Ta odpowiedź szóstki warta!
Dość już mam tych kocich psot.
Jestem uczeń a nie kot!
"Na początek"
Witamy serdecznie najmłodszych kolegów,
tych wszystkich z piegami
i wszystkich bez piegów.
Choć wszystkich was jeszcze nie znamy,
dziewczynki i chłopców
serdecznie witamy.
Wesoło i dobrze
tu będzie każdemu,
więc czujcie się tutaj
tak samo jak w domu.
"Nie noszę do szkoły" - Przyłubscy E.F.
Nie noszę do szkoły
ogórka, sznurka,
wiatru w kieszeni,
w piórniku kamieni,
okularów babci...
Dlaczego?
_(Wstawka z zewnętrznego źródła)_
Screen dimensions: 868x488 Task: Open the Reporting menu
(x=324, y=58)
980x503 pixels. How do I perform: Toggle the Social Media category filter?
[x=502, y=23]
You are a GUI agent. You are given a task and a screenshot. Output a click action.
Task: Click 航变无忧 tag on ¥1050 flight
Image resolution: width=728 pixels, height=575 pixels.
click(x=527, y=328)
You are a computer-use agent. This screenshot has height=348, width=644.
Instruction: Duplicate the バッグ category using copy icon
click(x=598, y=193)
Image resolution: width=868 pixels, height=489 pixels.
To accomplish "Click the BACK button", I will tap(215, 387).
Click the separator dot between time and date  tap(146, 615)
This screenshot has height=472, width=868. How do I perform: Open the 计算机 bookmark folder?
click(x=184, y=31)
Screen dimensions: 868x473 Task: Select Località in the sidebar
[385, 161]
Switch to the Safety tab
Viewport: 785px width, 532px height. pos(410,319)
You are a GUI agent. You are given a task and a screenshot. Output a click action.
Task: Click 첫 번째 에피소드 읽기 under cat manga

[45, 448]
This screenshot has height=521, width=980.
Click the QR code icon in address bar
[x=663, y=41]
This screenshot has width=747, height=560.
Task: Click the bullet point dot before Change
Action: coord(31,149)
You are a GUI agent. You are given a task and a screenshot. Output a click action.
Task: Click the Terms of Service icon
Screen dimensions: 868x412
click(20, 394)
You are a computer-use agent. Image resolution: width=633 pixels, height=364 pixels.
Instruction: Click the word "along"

Nie wiecie?
Bo by zapomniała moja główka
- zwykłego ołówka!
"Uczeń" - Kamieńska Anna
Tornister ma postrzępiony,
w środku zeszyt zatłuszczony.
Wszystkie kredki - połamane,
wszystkie książki - zabazgrane,
palce całe w atramencie.
Czy to uczeń z "pierwszej be?"
Nie! To niechluj z "pierwszej fe"!
"Uśmiech"
Do pierwszoklasistów
uśmiecha się wrzesień
co z sobą uczniowie
do szkoły weźmiecie?
Kot w domu zostanie.
A pies? Też nie pójdzie!
Do szkoły zabierzcie
najmilszy swój usmiech!
Do szkoły pójdziecie
w nowiutkich fartuszkach
z tarczami i zawsze
z uśmiechem na ustach.
Zapomnieć śniadania
czasami się zdarzy,
lecz zawsze możecie
mieć uśmiech na twarzy.
Codziennie spotkacie
kolegów o ósmej,
codziennie w prezencie
dajcie im swój uśmiech.
"W szkole"
Szkolny dzwonek zaprasza,
Szkoła drzwi otwiera -
Tutaj dzieci gromadka
Codziennie się zbiera.
Tutaj gwarno, wesoło:
Śmiechy i rozmowy...
Po wakacjach
każdy wypoczęty, zdrowy.
Lekcje się zaczęły -
tablica już biała;
nowe wiadomości
Pani napisała.
"Znów urosłem" - Skarżyńska Ewa
Mój tornister
już nie taki całkiem nowy.
Tarcza
także na rękawie trochę zbladła.
I pomyśleć,
że rok temu - tak niedawno -
uczyliśmy się literek abecadła...
Szkoła wzywa nas
na lekcje
dźwięcznym dzwonkiem.
O wakacje,
o przygody pyta nas.
I otwiera swoją bramę
tak jak serce.
I zaprasza do znajomych, jasnych klas!